* **WRITTEN TASK**
Copy the following entries word for word, from the line with "Toggle the お気に入り favorites filter chip" through the end of the entries.

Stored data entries
--- begin ---
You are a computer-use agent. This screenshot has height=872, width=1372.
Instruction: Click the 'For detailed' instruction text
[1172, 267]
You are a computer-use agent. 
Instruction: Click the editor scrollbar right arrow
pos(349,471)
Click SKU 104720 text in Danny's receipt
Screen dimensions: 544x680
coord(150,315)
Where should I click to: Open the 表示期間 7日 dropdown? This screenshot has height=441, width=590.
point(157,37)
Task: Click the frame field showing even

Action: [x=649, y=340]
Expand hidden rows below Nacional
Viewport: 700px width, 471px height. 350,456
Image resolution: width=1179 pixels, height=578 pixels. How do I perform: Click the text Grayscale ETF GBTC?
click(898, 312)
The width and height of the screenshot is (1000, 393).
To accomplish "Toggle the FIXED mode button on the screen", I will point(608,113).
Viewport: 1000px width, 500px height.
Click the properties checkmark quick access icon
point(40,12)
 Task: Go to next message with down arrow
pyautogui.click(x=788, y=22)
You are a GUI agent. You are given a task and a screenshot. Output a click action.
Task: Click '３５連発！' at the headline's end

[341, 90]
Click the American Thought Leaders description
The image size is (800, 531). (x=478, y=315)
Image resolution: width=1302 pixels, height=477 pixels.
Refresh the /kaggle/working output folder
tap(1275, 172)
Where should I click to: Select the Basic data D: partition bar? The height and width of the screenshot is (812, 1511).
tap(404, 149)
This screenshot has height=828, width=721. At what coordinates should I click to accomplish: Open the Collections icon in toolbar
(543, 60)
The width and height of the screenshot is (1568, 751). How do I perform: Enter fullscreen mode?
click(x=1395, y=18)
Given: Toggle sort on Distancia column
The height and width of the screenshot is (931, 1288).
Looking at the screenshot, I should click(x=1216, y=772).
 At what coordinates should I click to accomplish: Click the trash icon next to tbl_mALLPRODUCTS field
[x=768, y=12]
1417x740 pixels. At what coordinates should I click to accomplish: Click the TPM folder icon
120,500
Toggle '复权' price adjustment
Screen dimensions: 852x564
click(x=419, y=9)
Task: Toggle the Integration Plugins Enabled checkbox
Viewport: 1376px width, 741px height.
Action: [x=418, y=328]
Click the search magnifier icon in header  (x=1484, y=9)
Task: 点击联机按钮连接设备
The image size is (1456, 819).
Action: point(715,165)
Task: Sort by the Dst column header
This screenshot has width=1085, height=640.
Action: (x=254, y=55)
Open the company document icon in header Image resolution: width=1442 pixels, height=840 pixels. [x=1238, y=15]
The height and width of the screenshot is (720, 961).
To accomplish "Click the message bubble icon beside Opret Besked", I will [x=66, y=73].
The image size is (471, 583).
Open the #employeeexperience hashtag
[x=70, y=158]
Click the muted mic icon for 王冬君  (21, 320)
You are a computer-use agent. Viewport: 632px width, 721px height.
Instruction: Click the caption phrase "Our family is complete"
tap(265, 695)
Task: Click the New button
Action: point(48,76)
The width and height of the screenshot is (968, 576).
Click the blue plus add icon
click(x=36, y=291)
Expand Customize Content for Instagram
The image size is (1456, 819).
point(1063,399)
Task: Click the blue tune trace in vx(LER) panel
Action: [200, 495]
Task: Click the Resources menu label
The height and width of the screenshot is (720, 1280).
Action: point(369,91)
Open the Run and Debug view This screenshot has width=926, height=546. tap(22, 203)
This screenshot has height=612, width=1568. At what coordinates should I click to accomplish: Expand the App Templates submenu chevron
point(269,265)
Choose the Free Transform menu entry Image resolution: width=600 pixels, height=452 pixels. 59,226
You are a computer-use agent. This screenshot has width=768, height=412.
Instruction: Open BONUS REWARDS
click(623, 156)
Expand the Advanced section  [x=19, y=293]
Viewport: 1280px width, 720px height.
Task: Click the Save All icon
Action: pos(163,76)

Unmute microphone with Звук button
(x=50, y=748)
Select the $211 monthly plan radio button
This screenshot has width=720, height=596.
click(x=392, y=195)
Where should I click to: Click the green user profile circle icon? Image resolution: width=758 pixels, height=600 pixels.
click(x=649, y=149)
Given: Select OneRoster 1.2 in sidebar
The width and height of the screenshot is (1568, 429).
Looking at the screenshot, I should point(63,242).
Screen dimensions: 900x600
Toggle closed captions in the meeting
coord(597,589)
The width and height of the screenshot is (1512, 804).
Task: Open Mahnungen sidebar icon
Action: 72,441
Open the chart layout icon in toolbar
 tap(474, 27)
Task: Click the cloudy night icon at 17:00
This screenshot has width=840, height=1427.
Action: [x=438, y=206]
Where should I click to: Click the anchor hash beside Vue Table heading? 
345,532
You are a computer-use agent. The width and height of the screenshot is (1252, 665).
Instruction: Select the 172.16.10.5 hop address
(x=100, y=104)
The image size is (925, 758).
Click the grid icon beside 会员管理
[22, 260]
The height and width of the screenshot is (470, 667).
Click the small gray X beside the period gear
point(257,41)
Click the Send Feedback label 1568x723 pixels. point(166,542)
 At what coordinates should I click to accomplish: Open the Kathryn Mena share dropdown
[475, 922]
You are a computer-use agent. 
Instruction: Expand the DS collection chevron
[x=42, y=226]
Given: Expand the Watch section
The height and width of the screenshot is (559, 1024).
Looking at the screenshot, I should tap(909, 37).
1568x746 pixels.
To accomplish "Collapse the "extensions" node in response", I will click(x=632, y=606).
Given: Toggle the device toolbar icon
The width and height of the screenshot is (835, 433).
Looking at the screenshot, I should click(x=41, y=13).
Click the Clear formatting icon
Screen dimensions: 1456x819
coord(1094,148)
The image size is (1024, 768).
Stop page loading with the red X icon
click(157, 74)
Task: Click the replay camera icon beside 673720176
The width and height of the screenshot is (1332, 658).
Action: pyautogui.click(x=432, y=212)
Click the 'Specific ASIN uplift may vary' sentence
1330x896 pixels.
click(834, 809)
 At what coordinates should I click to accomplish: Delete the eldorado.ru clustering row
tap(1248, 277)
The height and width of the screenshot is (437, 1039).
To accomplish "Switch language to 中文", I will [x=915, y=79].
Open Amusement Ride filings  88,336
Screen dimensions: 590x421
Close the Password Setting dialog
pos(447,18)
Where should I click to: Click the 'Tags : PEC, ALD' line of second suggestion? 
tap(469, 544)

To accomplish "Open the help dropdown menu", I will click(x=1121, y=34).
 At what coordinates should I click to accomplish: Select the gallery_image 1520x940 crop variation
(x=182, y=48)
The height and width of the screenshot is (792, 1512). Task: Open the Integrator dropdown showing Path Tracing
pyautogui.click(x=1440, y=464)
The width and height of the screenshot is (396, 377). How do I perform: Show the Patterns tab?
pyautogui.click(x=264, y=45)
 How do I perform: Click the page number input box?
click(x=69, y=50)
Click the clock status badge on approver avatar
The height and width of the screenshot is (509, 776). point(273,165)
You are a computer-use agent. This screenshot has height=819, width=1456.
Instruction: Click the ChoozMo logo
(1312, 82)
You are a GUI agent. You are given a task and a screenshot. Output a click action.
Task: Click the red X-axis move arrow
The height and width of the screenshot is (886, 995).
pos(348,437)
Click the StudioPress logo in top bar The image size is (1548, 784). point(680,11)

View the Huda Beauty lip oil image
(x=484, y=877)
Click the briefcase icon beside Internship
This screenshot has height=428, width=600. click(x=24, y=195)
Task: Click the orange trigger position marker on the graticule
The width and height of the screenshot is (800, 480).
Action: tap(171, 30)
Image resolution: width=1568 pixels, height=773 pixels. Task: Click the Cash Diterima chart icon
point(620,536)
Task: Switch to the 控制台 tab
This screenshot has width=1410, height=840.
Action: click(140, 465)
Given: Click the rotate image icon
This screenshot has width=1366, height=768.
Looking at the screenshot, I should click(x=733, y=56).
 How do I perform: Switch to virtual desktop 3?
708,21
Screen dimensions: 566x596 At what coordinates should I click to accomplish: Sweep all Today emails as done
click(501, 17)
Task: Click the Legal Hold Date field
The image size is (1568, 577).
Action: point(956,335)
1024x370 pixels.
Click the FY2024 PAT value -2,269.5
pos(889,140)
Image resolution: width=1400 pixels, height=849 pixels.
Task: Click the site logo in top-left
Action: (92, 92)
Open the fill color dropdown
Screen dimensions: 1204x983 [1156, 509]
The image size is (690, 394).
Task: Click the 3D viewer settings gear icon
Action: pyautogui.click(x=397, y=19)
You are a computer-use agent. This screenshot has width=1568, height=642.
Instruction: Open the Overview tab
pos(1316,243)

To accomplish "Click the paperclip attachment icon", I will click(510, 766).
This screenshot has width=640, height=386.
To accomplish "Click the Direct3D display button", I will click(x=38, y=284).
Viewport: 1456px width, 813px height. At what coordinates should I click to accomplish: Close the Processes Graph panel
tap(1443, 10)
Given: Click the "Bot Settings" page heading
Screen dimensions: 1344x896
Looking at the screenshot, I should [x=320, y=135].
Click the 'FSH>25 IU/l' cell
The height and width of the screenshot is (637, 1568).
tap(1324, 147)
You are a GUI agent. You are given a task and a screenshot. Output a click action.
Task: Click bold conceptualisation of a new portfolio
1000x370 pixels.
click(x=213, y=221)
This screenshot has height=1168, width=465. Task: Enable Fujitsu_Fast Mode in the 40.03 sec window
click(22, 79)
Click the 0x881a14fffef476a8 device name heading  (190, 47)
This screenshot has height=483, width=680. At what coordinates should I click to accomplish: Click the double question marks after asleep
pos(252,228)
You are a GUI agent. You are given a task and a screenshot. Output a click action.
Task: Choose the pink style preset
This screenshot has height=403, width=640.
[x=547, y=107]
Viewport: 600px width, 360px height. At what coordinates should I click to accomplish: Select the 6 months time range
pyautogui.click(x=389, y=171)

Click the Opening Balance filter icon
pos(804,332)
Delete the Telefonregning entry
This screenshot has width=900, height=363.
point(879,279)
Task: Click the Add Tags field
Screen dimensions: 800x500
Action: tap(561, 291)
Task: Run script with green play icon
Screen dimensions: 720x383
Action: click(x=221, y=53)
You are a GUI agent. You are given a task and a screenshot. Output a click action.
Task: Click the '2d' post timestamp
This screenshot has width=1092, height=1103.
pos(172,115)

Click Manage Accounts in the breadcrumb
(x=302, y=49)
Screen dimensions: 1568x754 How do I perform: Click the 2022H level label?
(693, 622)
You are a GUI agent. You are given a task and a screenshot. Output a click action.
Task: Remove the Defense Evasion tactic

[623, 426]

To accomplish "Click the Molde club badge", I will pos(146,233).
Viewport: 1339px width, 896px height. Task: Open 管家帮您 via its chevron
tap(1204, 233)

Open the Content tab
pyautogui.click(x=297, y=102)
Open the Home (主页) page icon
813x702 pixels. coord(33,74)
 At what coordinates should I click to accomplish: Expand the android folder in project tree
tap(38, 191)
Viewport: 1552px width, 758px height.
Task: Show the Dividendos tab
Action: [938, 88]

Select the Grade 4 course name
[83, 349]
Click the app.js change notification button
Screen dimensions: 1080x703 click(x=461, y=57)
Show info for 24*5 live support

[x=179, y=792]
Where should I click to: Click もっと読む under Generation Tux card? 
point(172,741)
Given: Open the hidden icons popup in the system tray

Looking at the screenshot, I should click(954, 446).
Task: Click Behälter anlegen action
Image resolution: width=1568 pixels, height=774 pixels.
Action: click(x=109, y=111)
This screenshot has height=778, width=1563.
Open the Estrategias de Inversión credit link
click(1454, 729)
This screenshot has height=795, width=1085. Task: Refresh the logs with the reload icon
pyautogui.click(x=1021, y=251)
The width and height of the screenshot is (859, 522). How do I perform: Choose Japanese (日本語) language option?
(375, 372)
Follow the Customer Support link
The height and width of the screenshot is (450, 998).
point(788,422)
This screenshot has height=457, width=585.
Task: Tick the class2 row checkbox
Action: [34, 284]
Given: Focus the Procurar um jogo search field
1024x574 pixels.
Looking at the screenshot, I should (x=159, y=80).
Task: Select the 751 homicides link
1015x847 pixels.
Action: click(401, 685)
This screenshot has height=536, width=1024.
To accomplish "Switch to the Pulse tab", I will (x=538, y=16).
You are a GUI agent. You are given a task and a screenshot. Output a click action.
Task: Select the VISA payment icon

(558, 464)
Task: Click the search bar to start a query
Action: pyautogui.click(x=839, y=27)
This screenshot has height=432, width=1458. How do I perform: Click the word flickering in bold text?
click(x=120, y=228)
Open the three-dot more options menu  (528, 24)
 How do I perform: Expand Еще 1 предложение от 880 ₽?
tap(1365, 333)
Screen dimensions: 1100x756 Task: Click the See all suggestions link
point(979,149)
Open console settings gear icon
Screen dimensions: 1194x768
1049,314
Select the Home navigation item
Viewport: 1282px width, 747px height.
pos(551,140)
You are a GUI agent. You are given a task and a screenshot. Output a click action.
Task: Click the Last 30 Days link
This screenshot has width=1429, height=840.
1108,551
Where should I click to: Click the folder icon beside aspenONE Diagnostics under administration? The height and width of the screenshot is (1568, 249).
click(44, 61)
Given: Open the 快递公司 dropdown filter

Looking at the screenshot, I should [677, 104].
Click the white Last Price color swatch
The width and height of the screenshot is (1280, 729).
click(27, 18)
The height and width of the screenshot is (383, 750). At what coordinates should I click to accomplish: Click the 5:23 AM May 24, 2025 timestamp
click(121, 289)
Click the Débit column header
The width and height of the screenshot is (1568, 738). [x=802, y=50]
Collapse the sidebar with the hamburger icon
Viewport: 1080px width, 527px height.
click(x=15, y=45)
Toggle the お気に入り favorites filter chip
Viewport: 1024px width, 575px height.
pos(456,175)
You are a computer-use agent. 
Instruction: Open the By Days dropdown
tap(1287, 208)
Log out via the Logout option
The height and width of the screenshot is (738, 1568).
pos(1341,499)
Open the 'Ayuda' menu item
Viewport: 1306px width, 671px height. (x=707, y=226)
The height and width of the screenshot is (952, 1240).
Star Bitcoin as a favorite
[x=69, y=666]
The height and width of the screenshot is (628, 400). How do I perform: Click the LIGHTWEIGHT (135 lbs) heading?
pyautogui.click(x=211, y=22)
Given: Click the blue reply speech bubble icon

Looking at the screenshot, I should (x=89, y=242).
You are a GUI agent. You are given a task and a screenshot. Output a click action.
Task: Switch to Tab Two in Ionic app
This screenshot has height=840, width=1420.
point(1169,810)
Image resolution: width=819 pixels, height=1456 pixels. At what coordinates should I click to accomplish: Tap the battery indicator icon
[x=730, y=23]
--- end ---
* **ANSWER IN FULL**
Toggle the お気に入り favorites filter chip
Viewport: 1024px width, 575px height.
pos(456,175)
You are a computer-use agent. 
Instruction: Open the By Days dropdown
tap(1287, 208)
Log out via the Logout option
The height and width of the screenshot is (738, 1568).
pos(1341,499)
Open the 'Ayuda' menu item
Viewport: 1306px width, 671px height. (x=707, y=226)
The height and width of the screenshot is (952, 1240).
Star Bitcoin as a favorite
[x=69, y=666]
The height and width of the screenshot is (628, 400). How do I perform: Click the LIGHTWEIGHT (135 lbs) heading?
pyautogui.click(x=211, y=22)
Given: Click the blue reply speech bubble icon

Looking at the screenshot, I should (x=89, y=242).
You are a GUI agent. You are given a task and a screenshot. Output a click action.
Task: Switch to Tab Two in Ionic app
This screenshot has height=840, width=1420.
point(1169,810)
Image resolution: width=819 pixels, height=1456 pixels. At what coordinates should I click to accomplish: Tap the battery indicator icon
[x=730, y=23]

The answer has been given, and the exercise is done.